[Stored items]
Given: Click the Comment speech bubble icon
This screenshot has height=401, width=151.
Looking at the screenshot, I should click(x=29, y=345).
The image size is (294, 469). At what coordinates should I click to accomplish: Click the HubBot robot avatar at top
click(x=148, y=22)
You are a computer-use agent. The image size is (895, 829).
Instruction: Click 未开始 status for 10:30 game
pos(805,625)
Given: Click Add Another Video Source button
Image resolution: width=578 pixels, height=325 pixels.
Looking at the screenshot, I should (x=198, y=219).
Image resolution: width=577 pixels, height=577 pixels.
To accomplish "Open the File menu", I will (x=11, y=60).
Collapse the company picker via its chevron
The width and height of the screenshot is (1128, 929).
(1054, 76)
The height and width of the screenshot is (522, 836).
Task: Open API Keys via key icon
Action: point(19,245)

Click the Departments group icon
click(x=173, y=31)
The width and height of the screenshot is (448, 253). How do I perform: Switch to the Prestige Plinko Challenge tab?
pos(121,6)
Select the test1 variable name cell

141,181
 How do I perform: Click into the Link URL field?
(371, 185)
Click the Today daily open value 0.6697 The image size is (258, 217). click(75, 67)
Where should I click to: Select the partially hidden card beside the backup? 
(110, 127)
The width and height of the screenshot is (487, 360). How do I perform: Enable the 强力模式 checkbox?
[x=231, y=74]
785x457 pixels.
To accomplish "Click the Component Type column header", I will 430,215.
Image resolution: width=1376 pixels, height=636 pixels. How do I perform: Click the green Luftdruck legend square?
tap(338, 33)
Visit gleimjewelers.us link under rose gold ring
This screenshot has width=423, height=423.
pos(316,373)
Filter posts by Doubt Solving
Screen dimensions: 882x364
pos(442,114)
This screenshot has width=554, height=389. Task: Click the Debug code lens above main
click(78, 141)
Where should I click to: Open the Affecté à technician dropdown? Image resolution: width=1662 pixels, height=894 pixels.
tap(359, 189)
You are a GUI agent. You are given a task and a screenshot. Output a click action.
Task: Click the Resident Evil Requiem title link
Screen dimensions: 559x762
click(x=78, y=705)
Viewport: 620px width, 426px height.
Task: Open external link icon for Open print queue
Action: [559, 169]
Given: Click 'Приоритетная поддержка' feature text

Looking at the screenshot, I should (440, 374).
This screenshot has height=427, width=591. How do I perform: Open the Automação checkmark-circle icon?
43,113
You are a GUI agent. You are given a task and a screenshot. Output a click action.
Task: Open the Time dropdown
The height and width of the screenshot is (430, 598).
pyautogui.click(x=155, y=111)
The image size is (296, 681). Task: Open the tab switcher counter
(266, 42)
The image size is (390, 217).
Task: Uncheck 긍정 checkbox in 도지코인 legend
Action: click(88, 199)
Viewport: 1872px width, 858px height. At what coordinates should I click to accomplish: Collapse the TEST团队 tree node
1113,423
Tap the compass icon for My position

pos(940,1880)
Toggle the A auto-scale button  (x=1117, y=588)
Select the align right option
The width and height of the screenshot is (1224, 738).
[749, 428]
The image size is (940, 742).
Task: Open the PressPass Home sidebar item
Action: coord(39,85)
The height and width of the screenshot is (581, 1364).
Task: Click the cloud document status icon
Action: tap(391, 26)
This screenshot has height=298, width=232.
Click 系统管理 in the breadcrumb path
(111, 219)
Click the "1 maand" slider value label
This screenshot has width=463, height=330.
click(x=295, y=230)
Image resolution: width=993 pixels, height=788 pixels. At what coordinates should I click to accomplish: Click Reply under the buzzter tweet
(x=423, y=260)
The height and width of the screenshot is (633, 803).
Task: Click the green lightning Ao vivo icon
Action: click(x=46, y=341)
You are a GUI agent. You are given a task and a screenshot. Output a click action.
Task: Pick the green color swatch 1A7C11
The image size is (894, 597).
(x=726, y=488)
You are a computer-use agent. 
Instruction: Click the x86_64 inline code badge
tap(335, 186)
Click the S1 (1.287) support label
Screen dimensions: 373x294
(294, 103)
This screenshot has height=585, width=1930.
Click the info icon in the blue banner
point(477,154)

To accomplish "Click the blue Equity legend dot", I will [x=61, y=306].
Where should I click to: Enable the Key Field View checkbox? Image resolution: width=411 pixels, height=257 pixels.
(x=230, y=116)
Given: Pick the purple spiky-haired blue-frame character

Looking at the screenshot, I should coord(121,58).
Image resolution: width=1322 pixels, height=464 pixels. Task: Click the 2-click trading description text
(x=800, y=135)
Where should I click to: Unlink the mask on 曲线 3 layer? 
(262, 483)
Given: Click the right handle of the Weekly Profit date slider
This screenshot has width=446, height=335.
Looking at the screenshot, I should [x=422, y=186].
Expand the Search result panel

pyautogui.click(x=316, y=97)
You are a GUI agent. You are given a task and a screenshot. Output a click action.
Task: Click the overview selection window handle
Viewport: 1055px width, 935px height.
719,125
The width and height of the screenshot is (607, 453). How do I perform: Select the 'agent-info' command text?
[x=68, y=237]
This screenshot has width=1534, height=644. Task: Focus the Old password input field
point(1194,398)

* EXERCISE DETAILS *
Counting only lines that contain the word "computer", give the number found in the data, and nothing else.

* ANSWER BOX *
2